Shedden's tribute, by contrast, largely maintains the air of mystery around the canonical Brakhage, whose films are at once more autobiographical and more abstract than Deren's. Filming the birth of his first child, his grandchildren at play, Brakhage transformed life into art in the most literal fashion. (His late-period trend towards hand-painted films was motivated, in part, by his second wife Marilyn's dislike of being filmed.) Shedden collects plenty of appreciations, but the dots never connect: Brakhage's greatness is asserted more than it's explained, and the excerpts from his films are too brief to make a substantial impression. The hand-painted films especially suffer from an uninspiring transfer, nowhere near the quality of Criterion's essential two-disc set. (Brakhage's short Water for Maya, though, is well-presented on the Mirror disc, along with two uncompleted Deren fragments.) Deren died young, but her brief body of work is collected on a nicely assembled DVD from Mystic Fire (www.mysticfire.com). Brakhage fans should note next week's I-House screenings of Ellipses and Star Garden.
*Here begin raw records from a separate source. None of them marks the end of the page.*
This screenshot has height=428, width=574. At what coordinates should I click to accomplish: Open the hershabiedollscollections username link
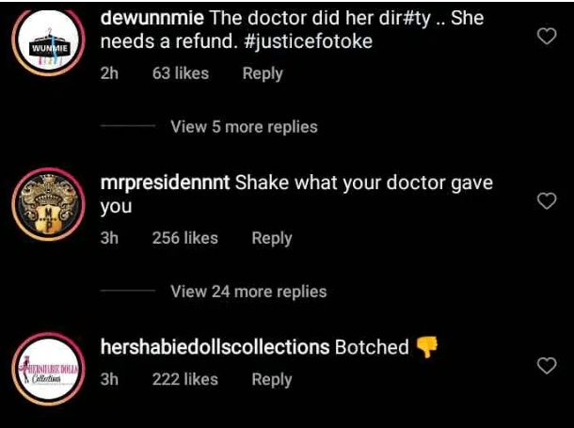(215, 347)
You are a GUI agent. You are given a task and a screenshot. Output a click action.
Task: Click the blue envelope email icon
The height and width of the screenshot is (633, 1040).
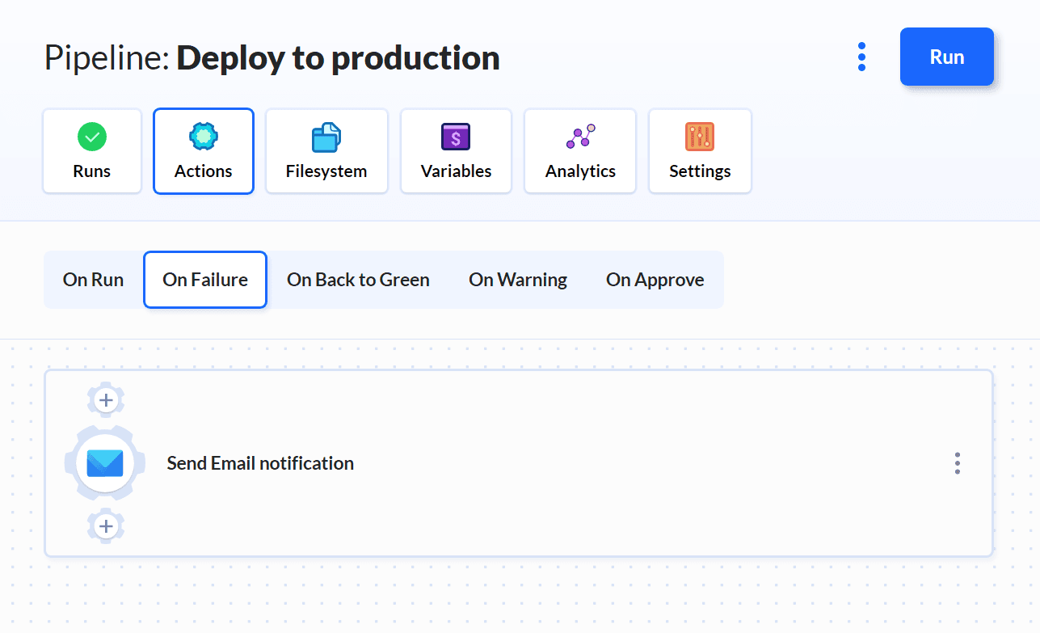[x=105, y=463]
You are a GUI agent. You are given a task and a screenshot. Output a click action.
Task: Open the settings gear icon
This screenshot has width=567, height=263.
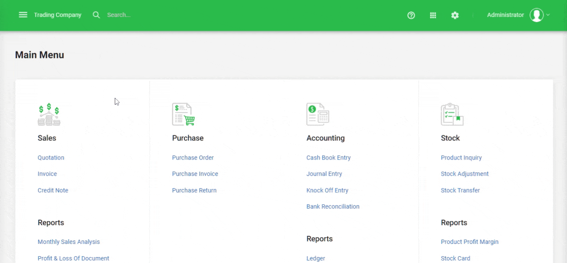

Millennium Mambo ($24.98 DVD) As the films of much-acclaimed but little-seen Taiwanese director Hou Hsiao-Hsien go, Millennium Mambo's two Philadelphia screenings counts as a veritable festival, but there's something about the film's insular aesthetics that make it particularly suited to home viewing. I put in my advance DVD intending to check the quality of the transfer and ended up watching all the way through; days later, I got the retail version, and almost fell into the same trap. Set at the dawn of the millennium, Mambo stars the mesmerizing Shu Qi as an aimless beauty who drifts between men in what feels like one long, unending night, although it may span anywhere from a few months to several years. Hou's celebrated single shots are framed as carefully as ever, and ravishingly lit by frequent collaborator Mark Lee Ping-bin (In the Mood for Love), but Lim Giong and Yoshihiro Hanno's looping techno score gives the movie a toe-tapping forward momentum, even if its heroine is mainly going in circles. The most affecting moment comes right at the end, when the occasional narrator returns to tell us that everything we've just seen happened 10 years ago. The characters we've been watching are already dead, at least as we know them, and the story's end was set before it started.